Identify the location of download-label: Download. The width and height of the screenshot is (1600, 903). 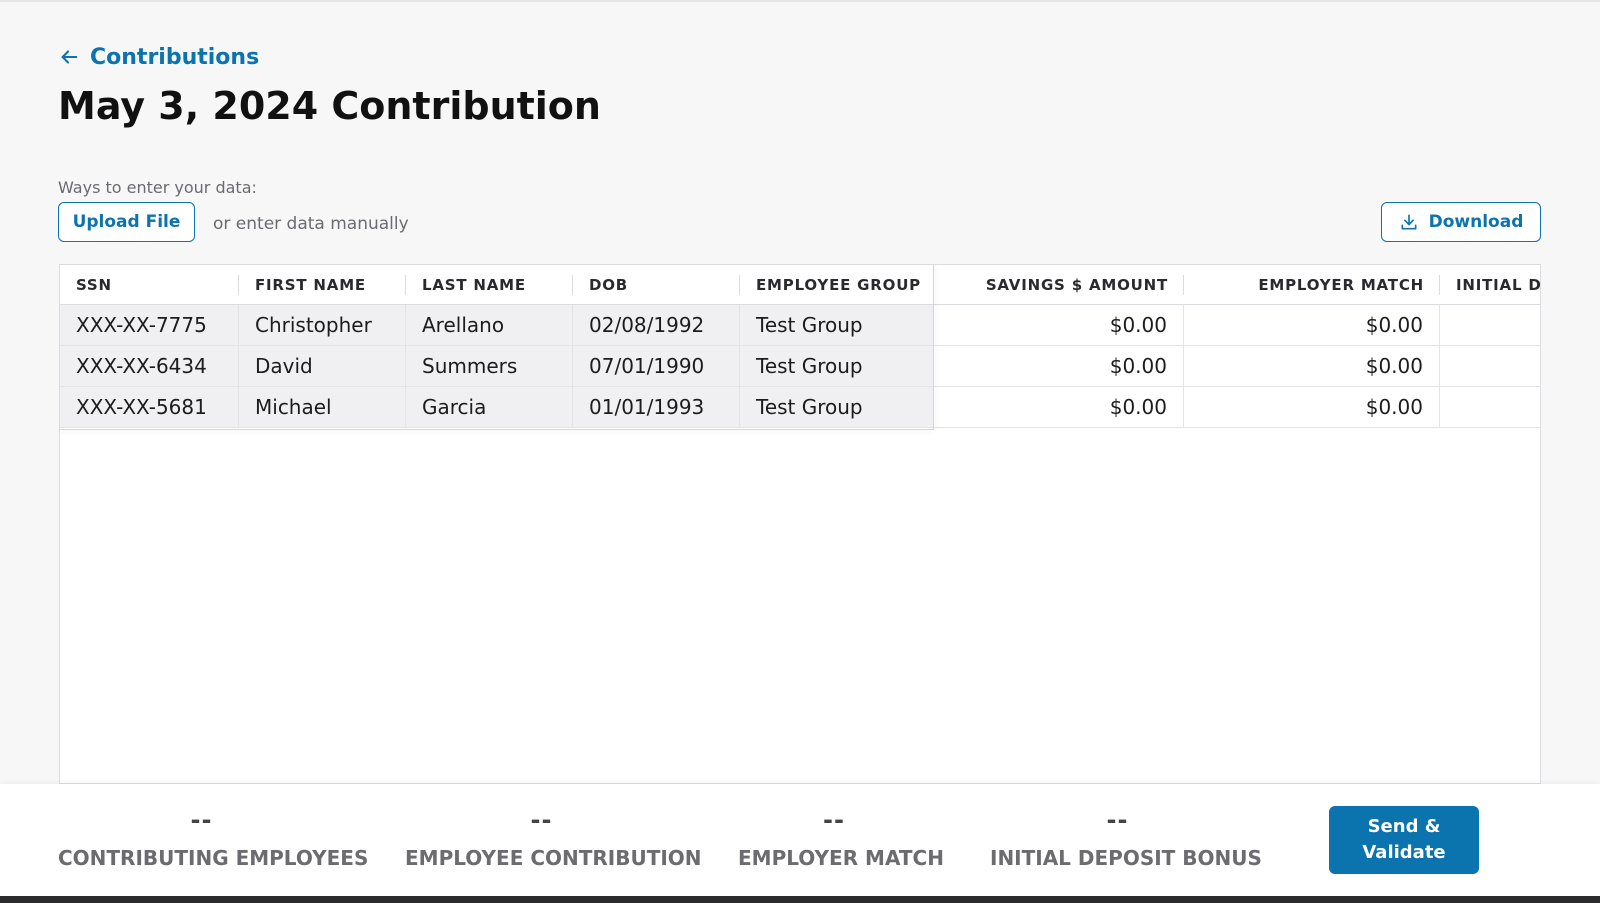
(1476, 222).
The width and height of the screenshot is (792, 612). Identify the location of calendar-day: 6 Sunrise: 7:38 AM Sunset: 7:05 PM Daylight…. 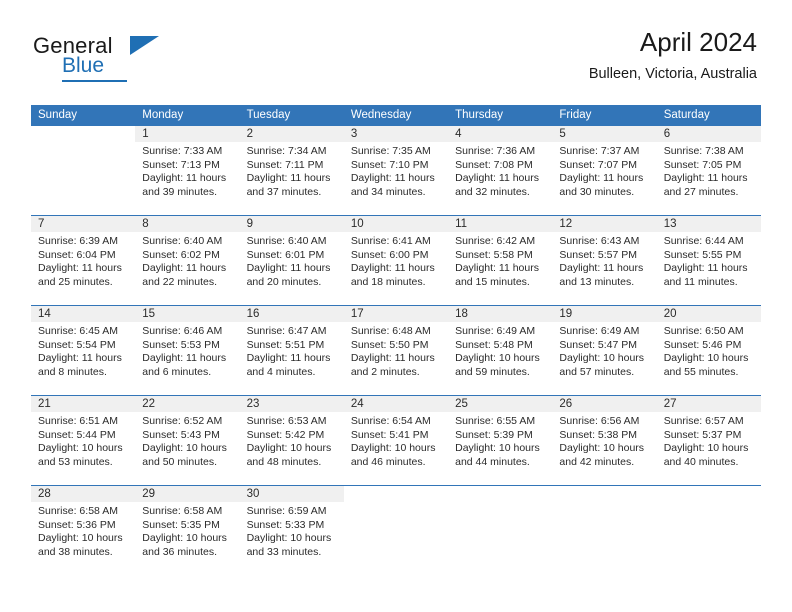
(708, 170).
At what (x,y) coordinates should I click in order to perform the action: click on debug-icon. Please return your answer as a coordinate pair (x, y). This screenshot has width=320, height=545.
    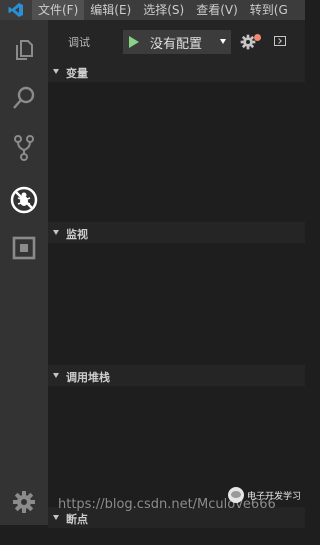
━━━━━━━━━━━━━━━━
* _Wat je doet_:
Typ alle records hierboven woord voor woord over, maar laat de afbeeldingen alsjeblieft weg.

* _Resultaat van oefening_:
Identify the location of download-label: Download. The width and height of the screenshot is (1600, 903). 
(1476, 222).
The width and height of the screenshot is (792, 612). Identify the location of calendar-day: 6 Sunrise: 7:38 AM Sunset: 7:05 PM Daylight…. 
(708, 170).
At what (x,y) coordinates should I click in order to perform the action: click on debug-icon. Please return your answer as a coordinate pair (x, y). This screenshot has width=320, height=545.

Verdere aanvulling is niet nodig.